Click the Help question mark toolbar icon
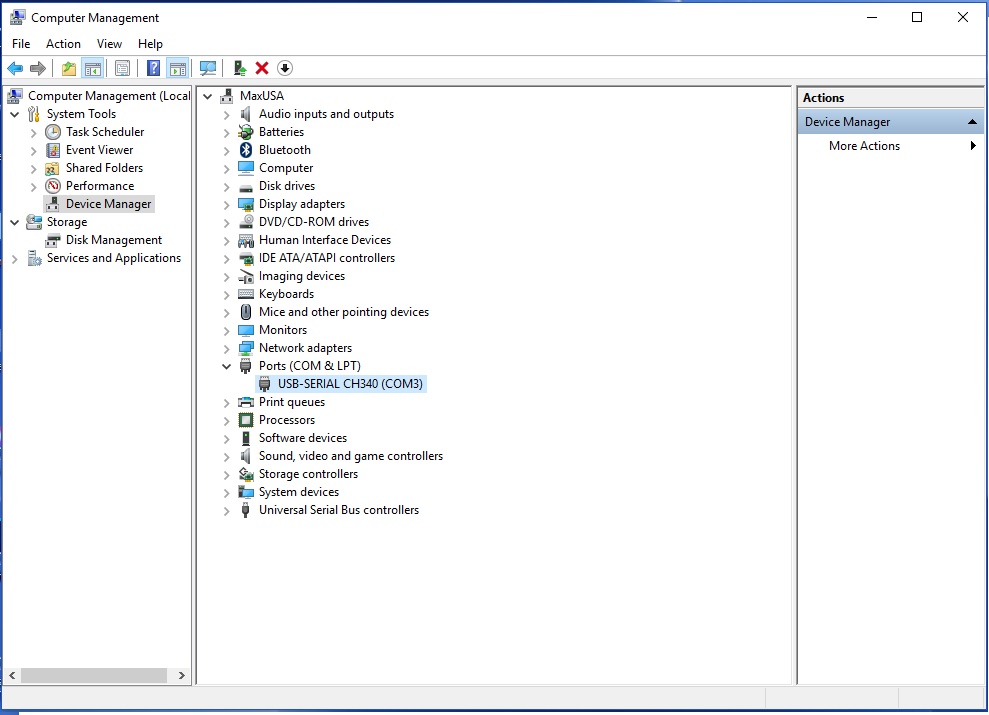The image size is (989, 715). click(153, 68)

==

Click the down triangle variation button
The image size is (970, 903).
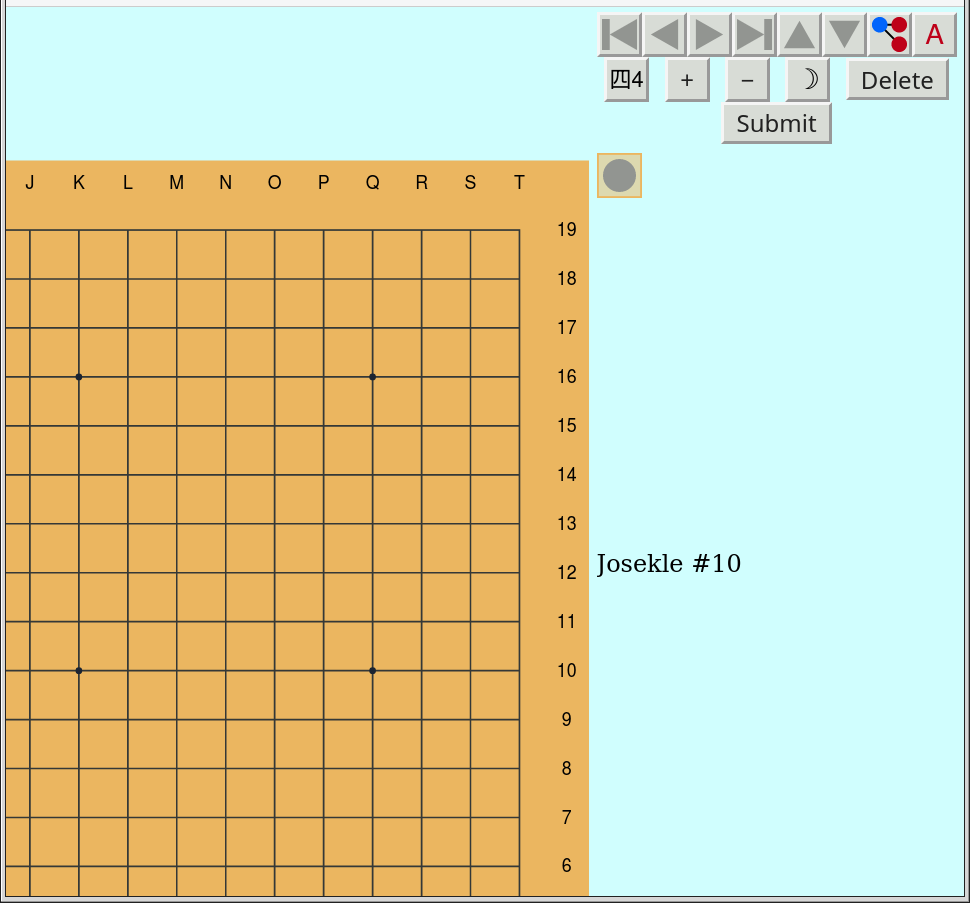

--

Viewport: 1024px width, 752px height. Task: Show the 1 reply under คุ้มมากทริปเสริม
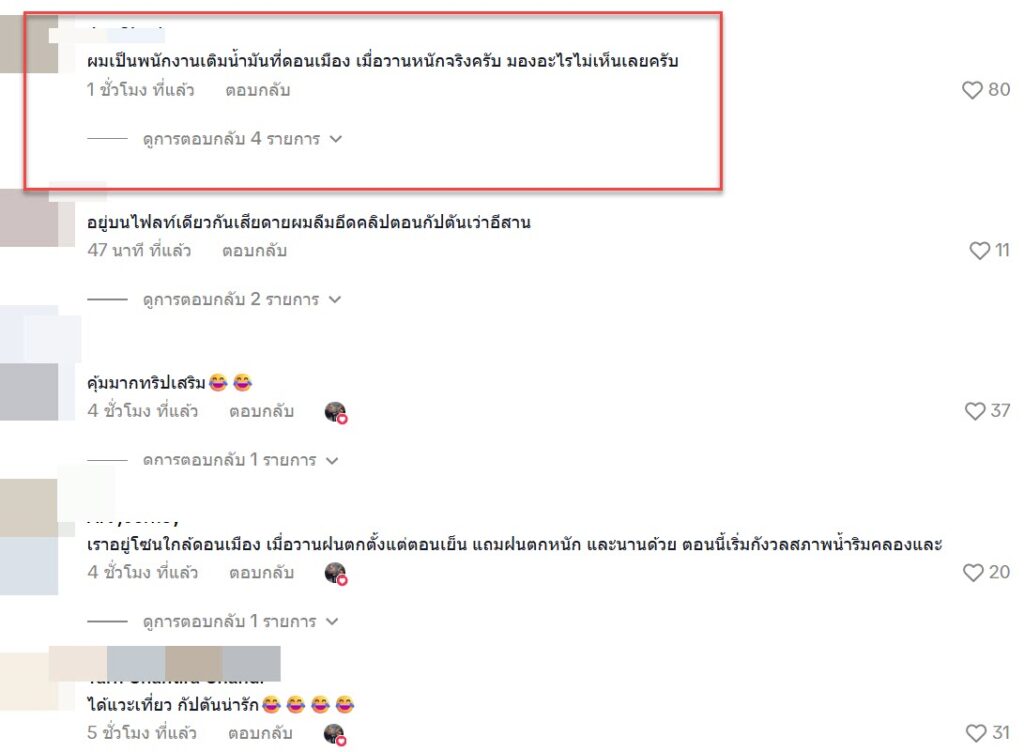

Activity – Going down the listing above, begin printing at the line with "Click the down triangle variation button" and finish with the line with "The image size is (970, 903).", exactly as they appear.

Response –
Click the down triangle variation button
The image size is (970, 903).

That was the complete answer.